Beras analog bisa dihasilkan dari perpaduan dari beberapa jenis makanan yang diolah dan disatupadukan menjadi pangan yang mempunyai manfaat yang luar biasa. Sebagai contoh salah satu produk analog yang ada di kebumen yang dihasilkan dari orang asli kebumen yaitu beras analog “beras mutiara” yang di ciptakan dari KWT Mutiara Baru Desa Plumbon Kecamatan Karangsambung.
Beras Analog “Beras Mutiara” merupakan sebuah produk yang dihasilkan dari Kelompok Wanita Tani dari Plumbon yang dimana memadukan antara Pangan pokok jagung dan pangan pokok ubi yang disatukan menjadi Beras yang bernilai dan bermanfaat bagi masyarakat, beras yang layak konsumsi, beras yang aman bagi masyarakat, aman bagi semua orang yang mempunyai penyakit berbahaya. Beras analog ini merupakan beras yang aman bagi penedrita gula karena beras ini rendah kadar gula, tidak seperti nasi yang berasal dari padi yang dimana banyak mengandung gula sehingga tidak aman untuk dikonsumsi.
Beras mutiara ini memadukan tepung mocaf (tepung singkong) 50% dan tepung jagung 50%. Tepung jagung yang digunakan bisa yang berwarna putih atau yang berwarna kuning.
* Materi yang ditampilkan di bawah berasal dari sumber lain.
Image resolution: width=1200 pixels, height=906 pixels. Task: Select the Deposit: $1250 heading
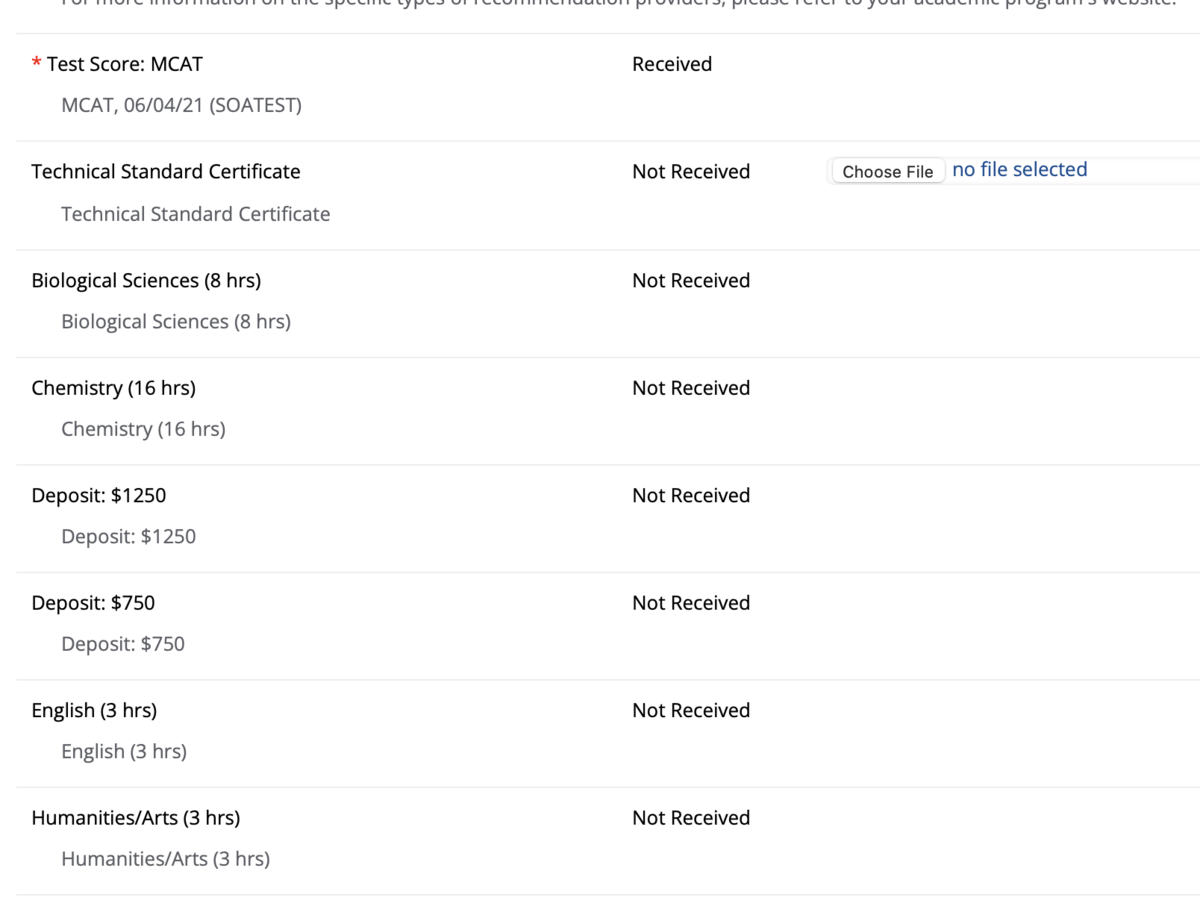point(99,496)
Beras analog mutiara ini belum di kenal banyak warga kebumen karena pemasarannya yang kurang. Selain itu beras yang dihasilkan juga masih mempunyai rasa seperti oyek sehingga kurang diminati warga kebumen.
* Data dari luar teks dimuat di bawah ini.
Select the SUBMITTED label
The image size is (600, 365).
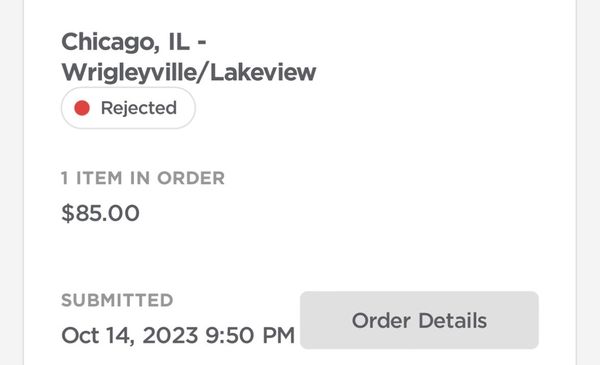(117, 300)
Untuk itu perlu dilakukan tindak lanjut untuk menarik minat masyarakat terhadap makanan tersebut dengan mengolahnya menjadi makanan yang dapat diterima dan di minati oleh masyarakat. Salah satu upaya yang bisa dilakukan dengan memperbaharui alat pembuatan beras analog sehingga bentuk dan rasanya menyerupai beras dan dapat diterima oleh masyarakat.